Starting with the first line of the data and stopping after the line that contains "The image size is (1600, 1200).", format each non-blank line as a row in a Markdown table with the columns No. and Text.

-- Opening Marker --

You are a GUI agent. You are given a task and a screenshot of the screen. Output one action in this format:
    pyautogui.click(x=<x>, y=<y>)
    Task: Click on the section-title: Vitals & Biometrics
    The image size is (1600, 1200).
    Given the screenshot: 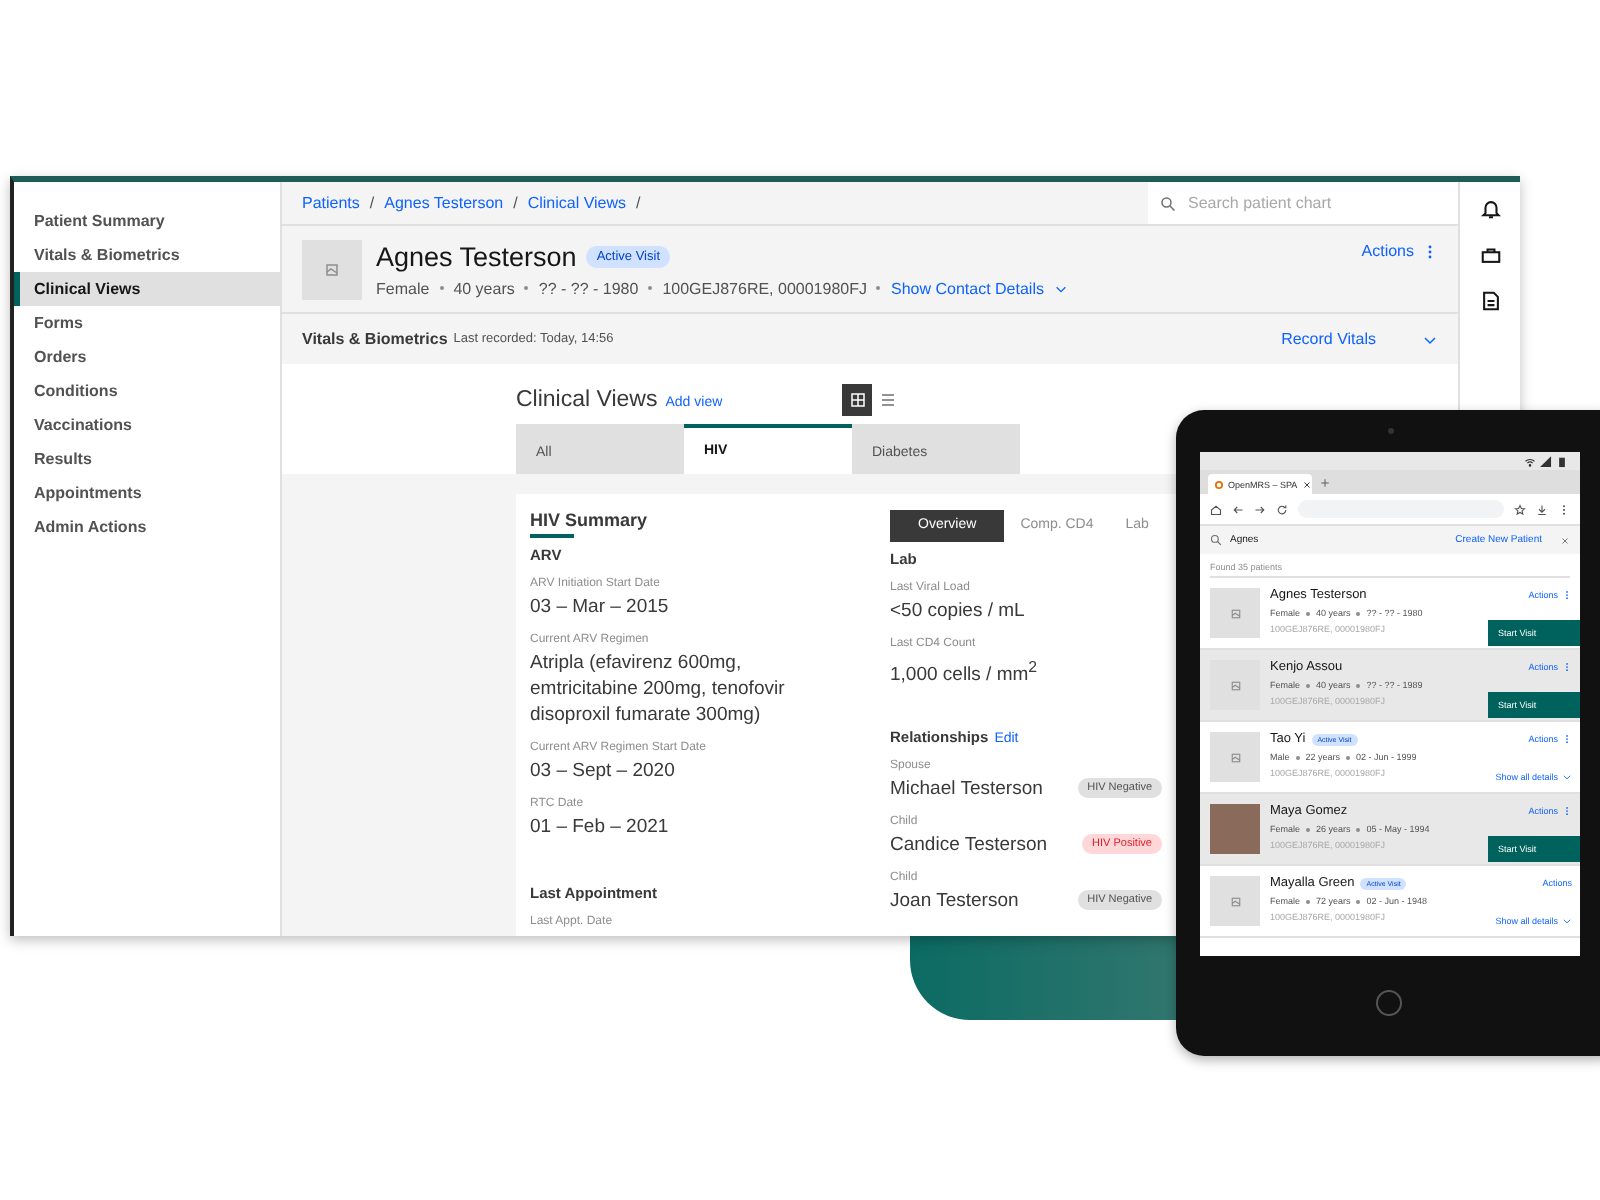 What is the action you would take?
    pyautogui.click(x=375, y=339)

-- Closing Marker --

__Task result__:
| No. | Text |
|---|---|
| 1 | You are a GUI agent. You are given a task and a screenshot of the screen. Output one action in this format: |
| 2 |     pyautogui.click(x=<x>, y=<y>) |
| 3 |     Task: Click on the section-title: Vitals & Biometrics |
| 4 |     The image size is (1600, 1200). |